Porque Marta aceita esta repreensão se era ela que estava a servir os seus convidados? "Porque considerava essencial", explica o Papa Francisco, "apenas o que estava a fazer, isto é, estava demasiado absorvida e preocupada com as coisas que precisavam de ser feitas". Num cristão, as obras de serviço e de caridade nunca estão separadas da fonte principal de todas as nossas ações: isto é, ouvir a Palavra do Senhor, estar - como Maria - aos pés de Jesus, com a atitude de um discípulo" [3]. Jesus compreendia o problema de Marta. E por isso não lhe pediu que mudasse externamente, que deixasse tudo o que tinha entre mãos e se sentasse a escutar. Como poderiam os restantes companheiros ter comido e descansado da viagem?A mudança que lhe pediu foi principalmente interna, convidou-a a viver as suas tarefas com uma atitude diferente. Marta estava a fazer muitas coisas, mas tinha esquecido o mais importante: Jesus estava em sua casa e ela... ela não estava a ouvir as suas palavras!

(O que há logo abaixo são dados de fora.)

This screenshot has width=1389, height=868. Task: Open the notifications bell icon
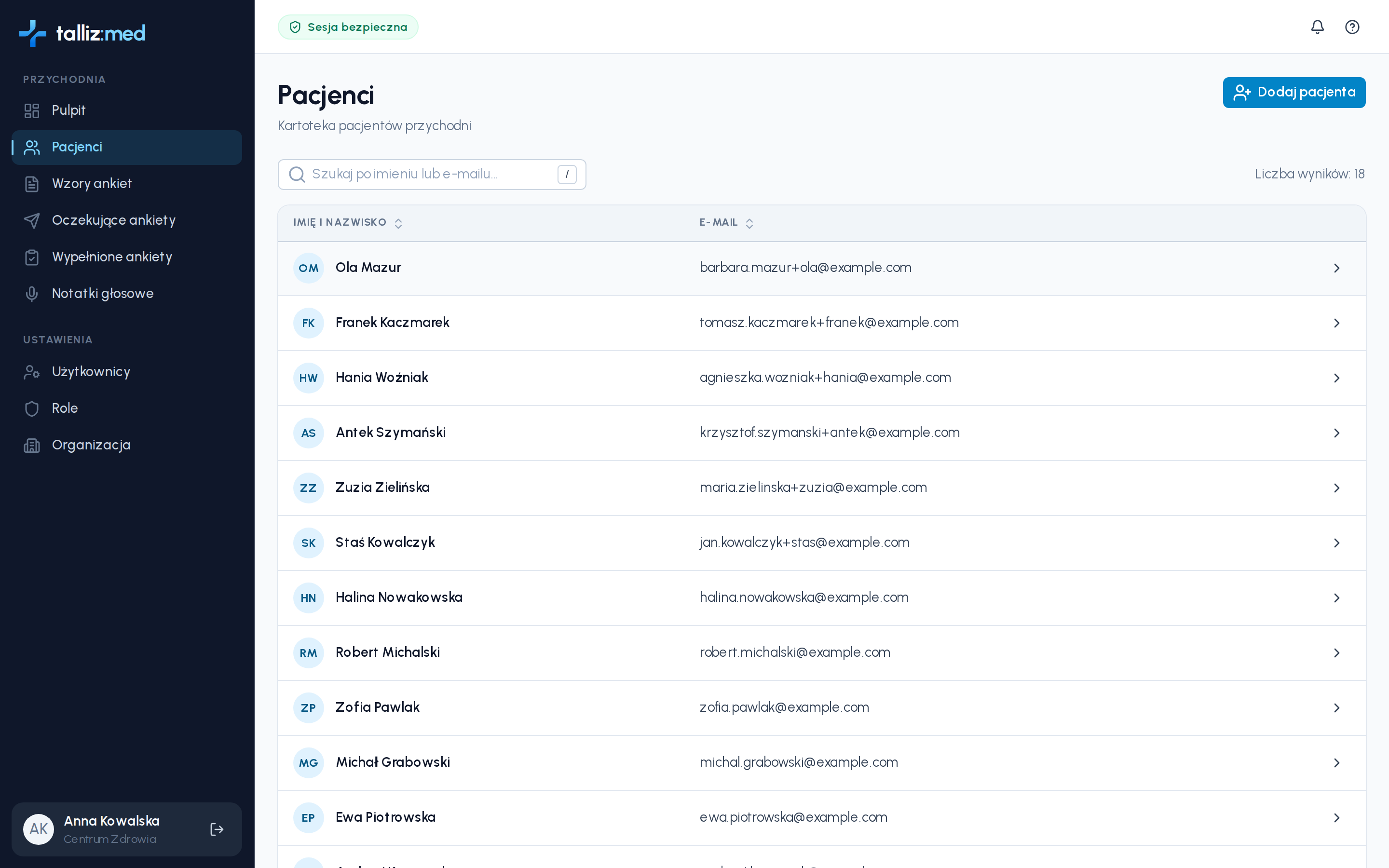point(1317,27)
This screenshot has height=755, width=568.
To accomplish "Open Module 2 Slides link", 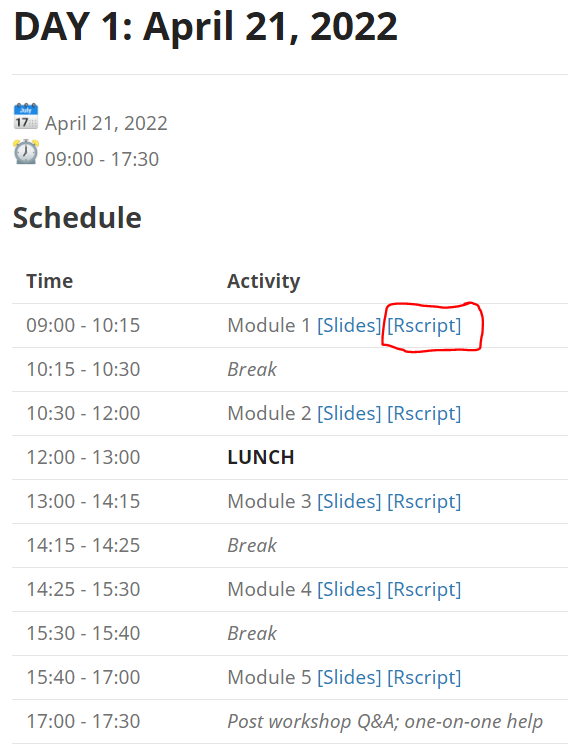I will click(349, 414).
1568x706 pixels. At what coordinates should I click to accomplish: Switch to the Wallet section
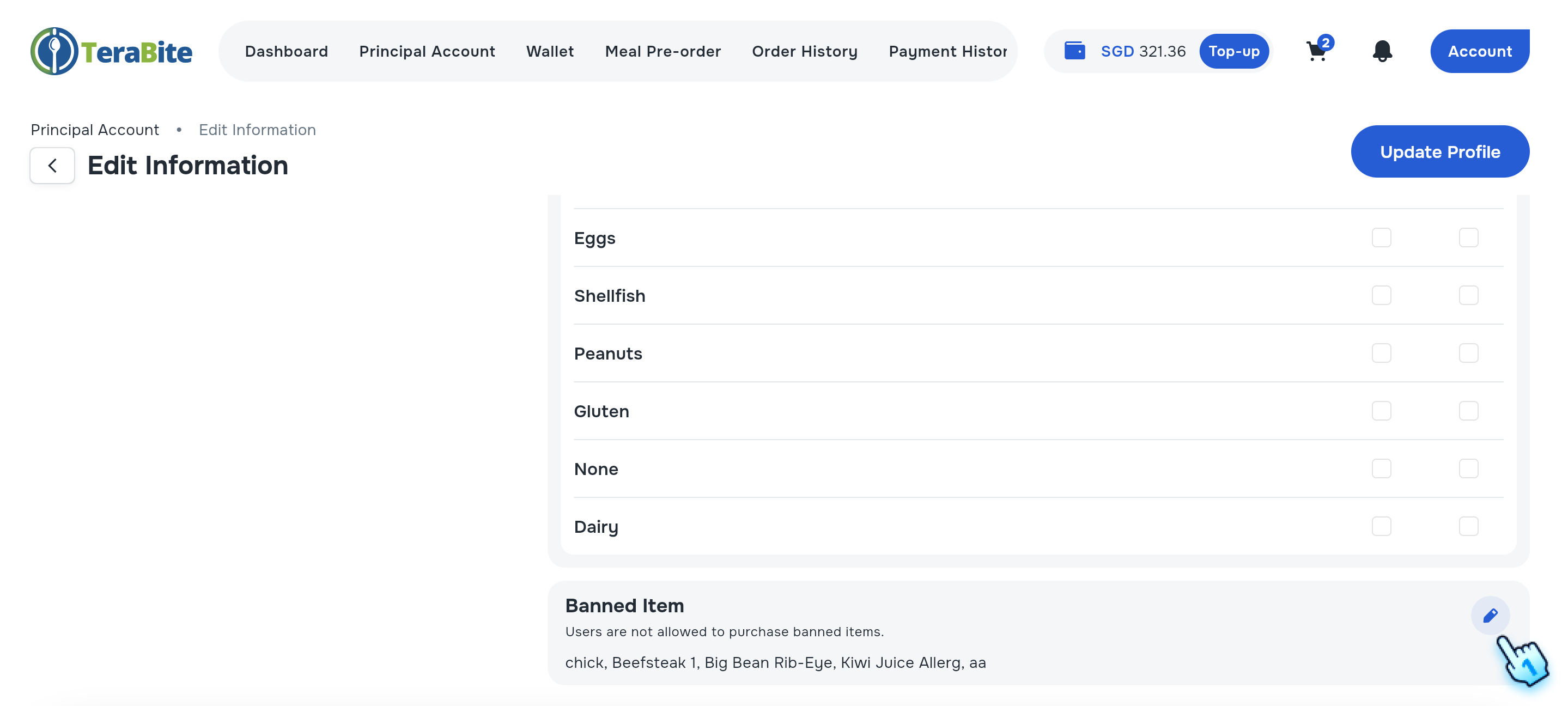pyautogui.click(x=550, y=51)
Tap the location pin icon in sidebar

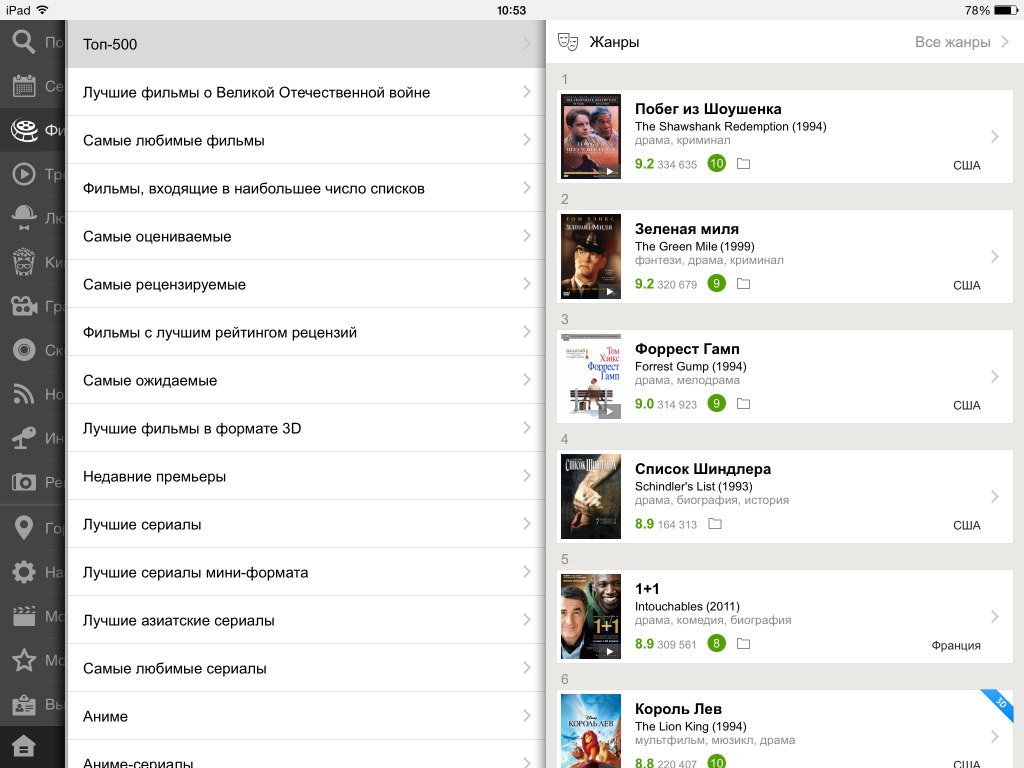click(23, 528)
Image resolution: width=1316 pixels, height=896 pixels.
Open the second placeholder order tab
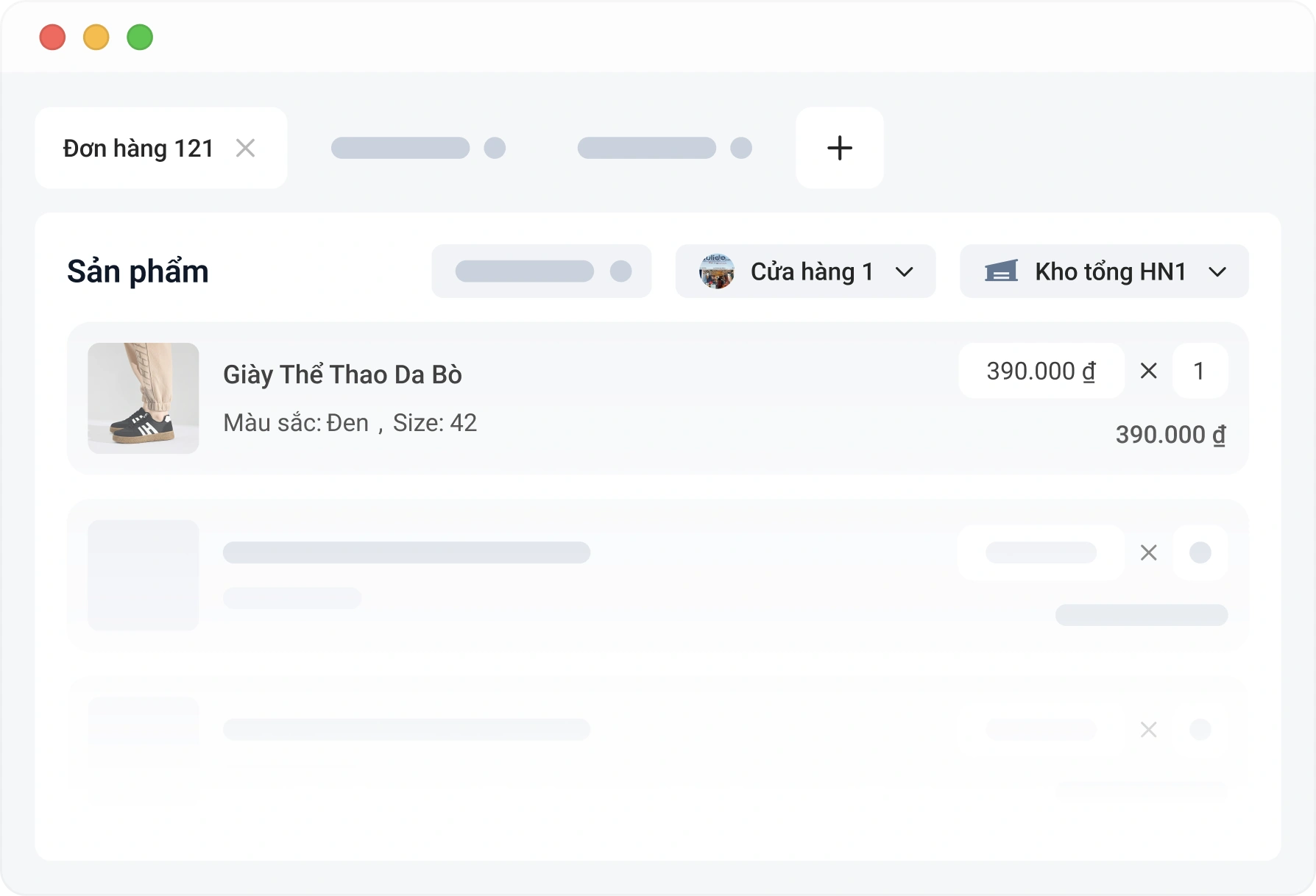click(x=418, y=148)
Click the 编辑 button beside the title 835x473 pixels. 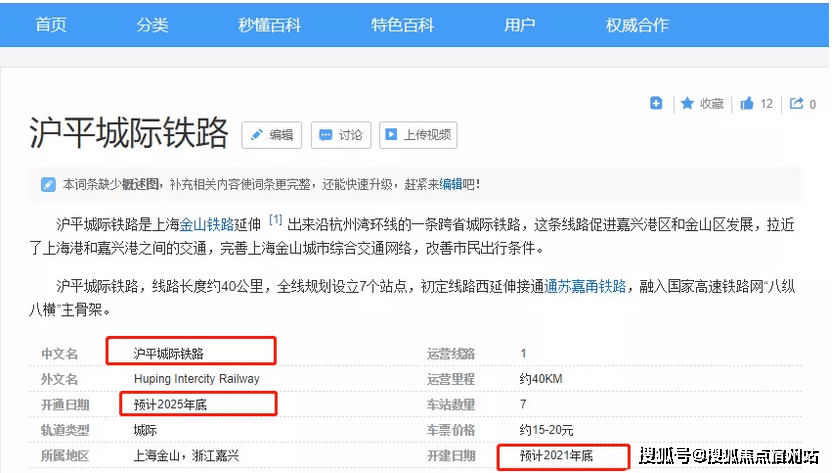(x=270, y=135)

O relato do evangelista termina aqui. Mas podemos imaginar como a cena continuou. Talvez Maria, sentindo-se apoiada pelo que Jesus tinha dito, continuasse sentada aos seus pés. O mais provável é que Marta continuasse a servir, mas com uma atitude diferente. Ela trabalharia sem perder uma única palavra que viesse dos lábios do seu Mestre. Ela não esqueceria quem tinha a seu lado e para quem trabalhava. Tinha aprendido o verdadeiro significado das suas tarefas: «A pessoa humana deve trabalhar, sim; dedicar-se a ocupações domésticas e profissionais; mas acima de tudo precisa de Deus, que é a luz interior de amor e de verdade. Sem amor, mesmo as atividades mais importantes perdem valor e não dão alegria. Sem um significado profundo, toda a nossa ação se reduz a um ativismo estéril e desordenado. E quem nos dá o amor e a verdade se não Jesus Cristo?»[4]. Essa mudança de atitude que Jesus pediu a Marta - e a cada um de nós - só é possível através do amor. Não é um simples esforço para ter mais atenção ou cuidado nas tarefas diárias: é trabalhar sentindo-se olhados pelo Senhor. Deste modo, o trabalho converte-se num ato de amor constante, um contínuo "amo-te" que vai para além do que podemos repetir com os nossos lábios ou com os nossos pensamentos. «As palavras são supérfluas, porque a língua é incapaz de se exprimir; o entendimento aquieta-se. Não se fala, contempla-se! E a alma começa a cantar novamente com um cântico novo, porque sente e sabe que também é olhada amorosamente por Deus, em todos os momentos»[5].


[1] S. Josemaria, Meditação, 22 de julho de 1964.

[2] Bento XVI, Audiência Geral, 18 de julho de 2010.

[3] Francisco, Audiência Geral de 21 de julho de 2013.

[4] Bento XVI, Audiência Geral de 18 de julho de 2010.

[5] S. Josemaria, Amigos de Deus, n. 307.